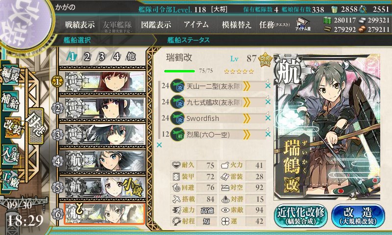This screenshot has height=235, width=392.
Task: Click the 母港 home port icon
Action: [36, 126]
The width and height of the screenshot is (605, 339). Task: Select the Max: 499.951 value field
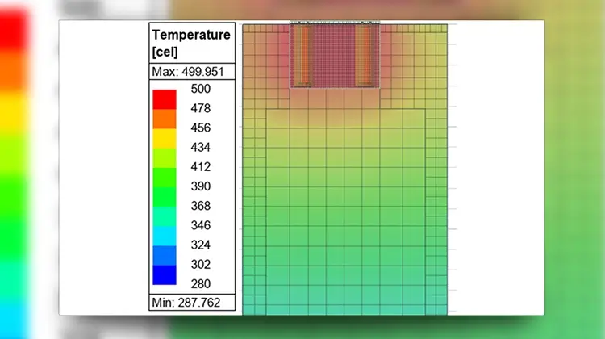(192, 72)
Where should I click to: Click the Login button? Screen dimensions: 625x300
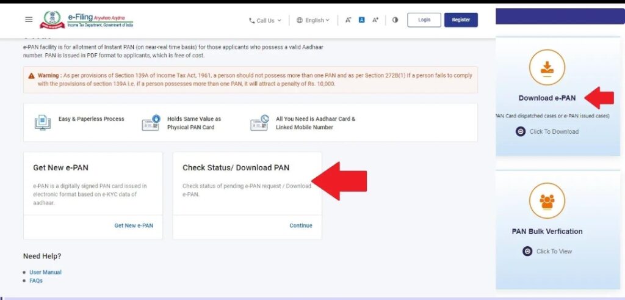[424, 20]
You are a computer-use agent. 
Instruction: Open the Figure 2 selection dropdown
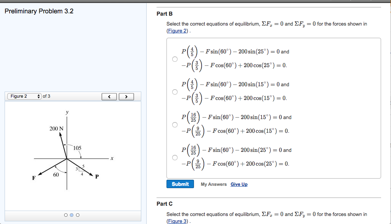(x=23, y=97)
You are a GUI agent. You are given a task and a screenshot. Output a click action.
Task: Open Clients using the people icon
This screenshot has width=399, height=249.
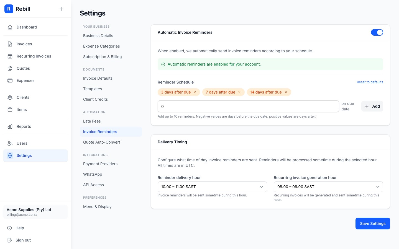point(10,97)

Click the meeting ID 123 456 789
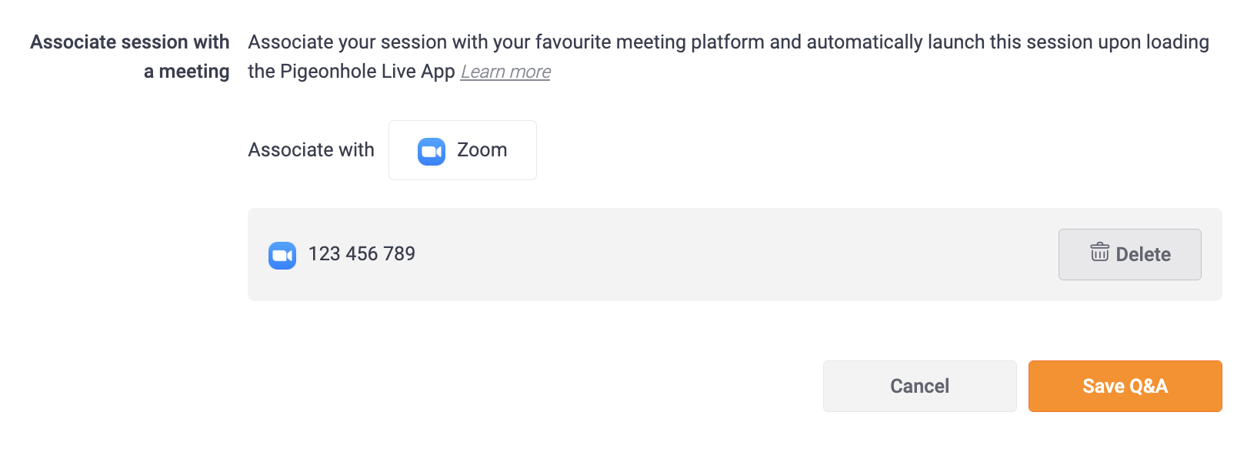coord(362,254)
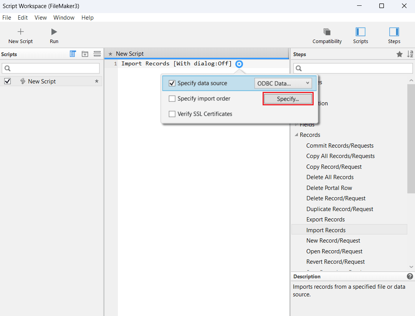
Task: Click the help icon in Description panel
Action: tap(410, 276)
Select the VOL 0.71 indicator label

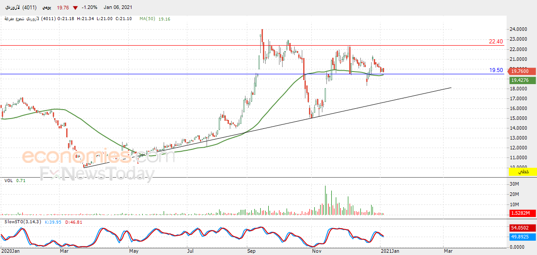tap(14, 181)
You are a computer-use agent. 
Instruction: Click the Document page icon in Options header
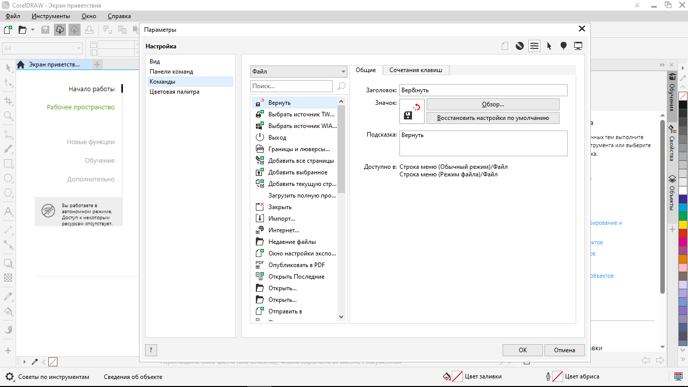(505, 46)
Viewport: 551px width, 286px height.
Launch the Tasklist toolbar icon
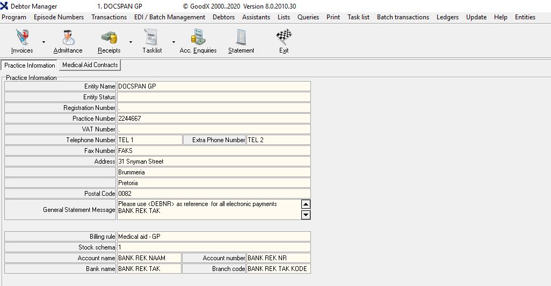(151, 38)
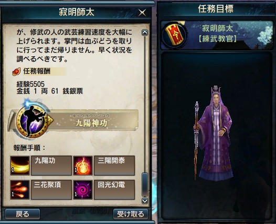Click the 三花聚頂 skill icon

[x=20, y=190]
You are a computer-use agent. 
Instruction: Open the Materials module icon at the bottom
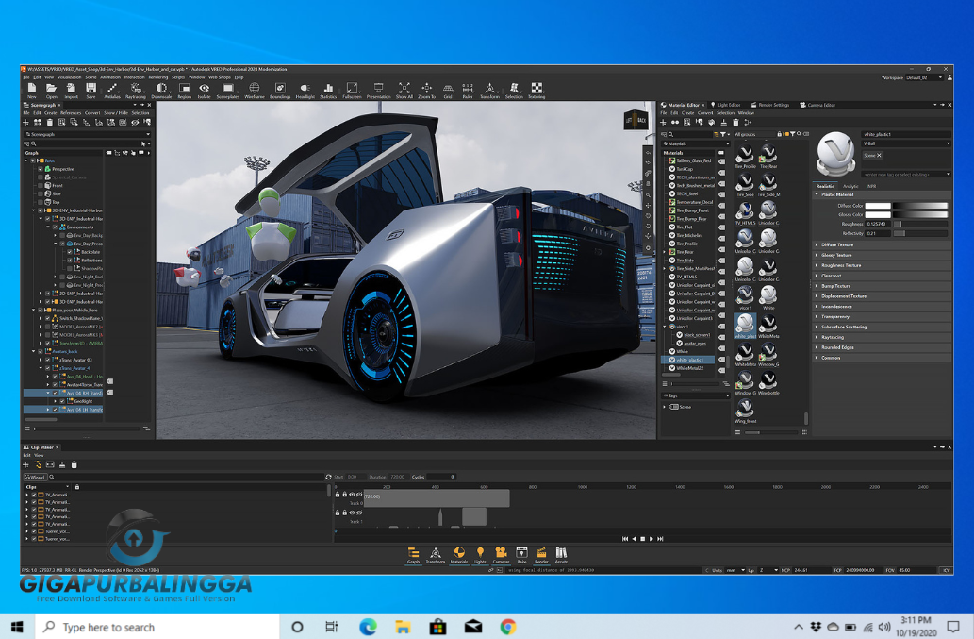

----

• [What you need to do]
Repeat nothing but the lines from the one containing "Select the VOL 0.71 indicator label" through the last line of the listing, both included, exactly as written, and omit any picture.

• [Task output]
Select the VOL 0.71 indicator label

tap(14, 181)
You are a computer-use agent. 
Instruction: Click the Document page icon in Options header
(505, 46)
Viewport: 551px width, 286px height.
Launch the Tasklist toolbar icon
(151, 38)
Click the 三花聚頂 skill icon

[x=20, y=190]
You are a computer-use agent. 
Instruction: Open the Materials module icon at the bottom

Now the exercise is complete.